I am happy to announce that I have no symptoms or readings associated with diabetes anymore, and I do feel awesomely good. Whether this diet will shorten my life or not, I can't say (though I doubt it very much), but I really don't care. Quality of life matters more than length of life, and the quality of my life is so much higher than before the diet, I am glad to sacrifice a decade of shitty diabetic life for it.
"The agriculture ministry is not in charge of Gundam" - Japanese ministry official.
...and are they still recruiting?
*asking for a friend
Sounds like a truism, but what you said is a falsehood.
Too many of my friends and colleagues are dying of sugar/carb addiction. They don't have to be huge, just not monitoring their blood A1C score (blood sugar).
It's not a fad diet. People consume a huge amount of starchy foods, sugary beverages, and worse, get no exercise. Type 2 diabetes is almost the epidemic that opoids are!

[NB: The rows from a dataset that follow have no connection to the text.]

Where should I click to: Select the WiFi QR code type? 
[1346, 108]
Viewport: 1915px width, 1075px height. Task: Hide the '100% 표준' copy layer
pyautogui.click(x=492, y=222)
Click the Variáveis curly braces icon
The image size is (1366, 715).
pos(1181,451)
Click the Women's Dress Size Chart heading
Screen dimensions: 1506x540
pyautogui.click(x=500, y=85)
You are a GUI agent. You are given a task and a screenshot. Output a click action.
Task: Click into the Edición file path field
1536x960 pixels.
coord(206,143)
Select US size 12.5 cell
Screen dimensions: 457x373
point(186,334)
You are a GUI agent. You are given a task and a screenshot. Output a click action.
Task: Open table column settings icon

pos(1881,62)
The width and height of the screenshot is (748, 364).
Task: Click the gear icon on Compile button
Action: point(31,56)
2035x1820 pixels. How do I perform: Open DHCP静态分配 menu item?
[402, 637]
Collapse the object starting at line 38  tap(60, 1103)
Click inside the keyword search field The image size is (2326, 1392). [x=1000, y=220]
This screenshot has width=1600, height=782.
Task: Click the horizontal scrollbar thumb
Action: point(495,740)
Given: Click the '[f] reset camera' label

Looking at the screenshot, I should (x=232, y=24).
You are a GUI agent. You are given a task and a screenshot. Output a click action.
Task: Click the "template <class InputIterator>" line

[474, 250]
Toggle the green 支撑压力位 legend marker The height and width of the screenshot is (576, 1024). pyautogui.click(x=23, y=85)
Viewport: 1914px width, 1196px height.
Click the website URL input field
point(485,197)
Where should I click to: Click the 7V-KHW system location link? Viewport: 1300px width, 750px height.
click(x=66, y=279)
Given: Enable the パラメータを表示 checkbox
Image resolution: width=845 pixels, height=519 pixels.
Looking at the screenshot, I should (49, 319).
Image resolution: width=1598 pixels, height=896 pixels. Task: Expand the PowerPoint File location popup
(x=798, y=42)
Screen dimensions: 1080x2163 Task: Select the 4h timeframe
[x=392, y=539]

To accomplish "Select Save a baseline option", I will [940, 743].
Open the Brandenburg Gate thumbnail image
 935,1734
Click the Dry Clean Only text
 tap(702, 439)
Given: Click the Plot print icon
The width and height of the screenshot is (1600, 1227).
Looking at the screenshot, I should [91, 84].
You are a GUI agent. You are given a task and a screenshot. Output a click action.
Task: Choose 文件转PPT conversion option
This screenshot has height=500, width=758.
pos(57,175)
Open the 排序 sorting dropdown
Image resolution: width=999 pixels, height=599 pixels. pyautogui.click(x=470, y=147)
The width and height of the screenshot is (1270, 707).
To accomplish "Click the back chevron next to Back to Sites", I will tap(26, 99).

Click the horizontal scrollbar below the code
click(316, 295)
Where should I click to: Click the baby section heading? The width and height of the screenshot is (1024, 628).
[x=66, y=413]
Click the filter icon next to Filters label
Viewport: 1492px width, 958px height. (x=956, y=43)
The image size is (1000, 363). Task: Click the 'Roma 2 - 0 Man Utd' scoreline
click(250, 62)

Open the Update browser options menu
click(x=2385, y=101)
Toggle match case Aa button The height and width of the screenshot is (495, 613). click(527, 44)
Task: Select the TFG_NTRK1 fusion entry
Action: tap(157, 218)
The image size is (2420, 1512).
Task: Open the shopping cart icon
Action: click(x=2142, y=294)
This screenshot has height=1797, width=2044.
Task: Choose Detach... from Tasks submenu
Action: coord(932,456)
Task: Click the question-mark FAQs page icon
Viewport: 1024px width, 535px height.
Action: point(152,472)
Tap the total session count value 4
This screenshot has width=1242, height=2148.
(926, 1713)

Often, people do this too late. The damage to their pancreas is already done, the effects of fat uptake because of enormous insulin dumps to battle the constant sugar cycles eventually takes its toll. Some people are even more reactant genetically; they don't need to have huge fat uptake to become insulin resistant.
The Lancet's study isn't an observation-- instead, people took a freaking survey-- people never lie on polls and surveys!! Right?? (looking at you, 538.com).
---- Teach Peace. It's Cheaper Than War.
The body basically knows what it needs - that is why some foods taste great!
Bull shit. The human appetite evolved to deal with times when food frequently scarce. That's why sugar taste so good - it's high density energy. Following your appetites is NOT optimum in a land of excess such as most of us now live in.
No, you miss the point.
It's not about calories, it's about net carbs after fiber. Counting calories works well for high-output individuals, who in the US, are about 2 in 10. The rest of the people need to count carbohydrates by the gram or other measure.
Calories isn't so much of a figment, rather, it doesn't portray the accuracy of a nutritional diet. See https://www.amazon.com/Case-Ag... for questions. His other books are equally as well annotated, chapter and verse.
Truly and sincerely, it's not the calories, it's the carbohydrates net of fiber content.
---- Teach Peace. It's Cheaper Than War.